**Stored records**
^^^^

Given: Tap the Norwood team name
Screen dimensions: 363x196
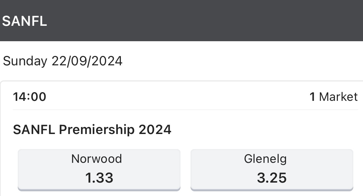Looking at the screenshot, I should click(96, 158).
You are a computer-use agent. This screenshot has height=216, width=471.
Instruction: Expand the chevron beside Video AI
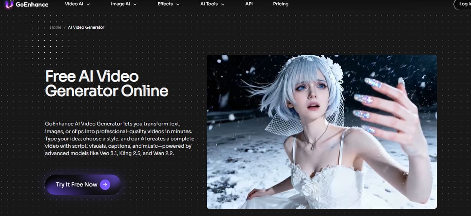tap(88, 4)
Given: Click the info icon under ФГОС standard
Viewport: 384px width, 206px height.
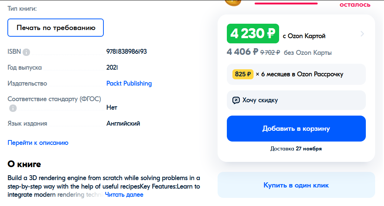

^^^^

**TASK BRIEF**
The answer should be the records above, unchanged, with the pictures omitted.

**RESPONSE TO THE EXERCISE**
Given: Tap the Norwood team name
Screen dimensions: 363x196
Looking at the screenshot, I should click(96, 158).
You are a computer-use agent. This screenshot has height=216, width=471.
Instruction: Expand the chevron beside Video AI
tap(88, 4)
Given: Click the info icon under ФГОС standard
Viewport: 384px width, 206px height.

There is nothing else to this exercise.